B. Control wood dust and finishing chemicals (COSHH)
Wood dust is the defining health hazard in furniture-making — hardwood dust is carcinogenic, and both hardwood and softwood dust can cause asthma. The Control of Substances Hazardous to Health Regulations 2002 (COSHH) require you to assess, then prevent or adequately control, exposure: provide local exhaust ventilation on saws, sanders and routers, keep to the wood-dust workplace exposure limits, and arrange health surveillance where the regulations require it. The same duties cover the finishing side — solvents and isocyanates in lacquers, paints, adhesives and foam. In Northern Ireland the equivalent COSHH (Northern Ireland) Regulations 2003 apply.
C. Keep your work equipment safe (PUWER)
Your machinery — circular saws, planers and thicknessers, spindle moulders, sanders, routers and panel saws — must be suitable, properly maintained, inspected and adequately safeguarded under the Provision and Use of Work Equipment Regulations 1998. Woodworking-machine guarding (the spindle moulder and circular saw in particular), braking, and safe isolation for setting and maintenance are recurring HSE enforcement themes.
D. Manage manual handling
Moving timber, boards, foam, finished furniture and mattresses is routine and often awkward, so the Manual Handling Operations Regulations 1992 apply. Avoid hazardous manual handling so far as is reasonably practicable; where you cannot, assess the risk and reduce it — through lifting equipment, better layout and safe systems of work.
E. Manage fire safety
Wood, dust, foams, fabrics, solvents and finishes give furniture-making a high fire load. The responsible person must carry out a fire risk assessment and maintain fire-safety arrangements, including dust extraction and control of ignition sources. The duty is devolved: the Regulatory Reform (Fire Safety) Order 2005 in England and Wales; the Fire (Scotland) Act 2005 and Fire Safety (Scotland) Regulations 2006 in Scotland; and the Fire and Rescue Services (Northern Ireland) Order 2006 in Northern Ireland.

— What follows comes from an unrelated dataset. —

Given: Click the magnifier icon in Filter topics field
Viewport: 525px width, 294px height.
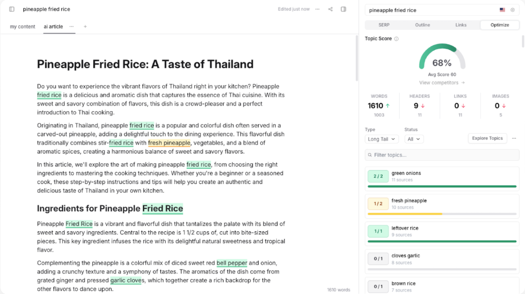Looking at the screenshot, I should [369, 155].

F. Hold employers' liability insurance
As soon as you employ anyone, you must hold employers' liability compulsory insurance — normally at least £5 million of cover — and display or make available the certificate. This is a legal requirement across Great Britain, with an equivalent duty in Northern Ireland.
G. Meet your equality duties
As an employer you must not discriminate against, harass or victimise people because of a protected characteristic. In Great Britain this is governed by the Equality Act 2010; in Northern Ireland separate equality legislation applies, enforced by the Equality Commission for Northern Ireland.
H. Handle personal data lawfully
If you process personal data — about staff, customers or suppliers — you must comply with the UK GDPR and the Data Protection Act 2018, and in most cases pay the data protection fee to the Information Commissioner's Office (ICO). This applies UK-wide.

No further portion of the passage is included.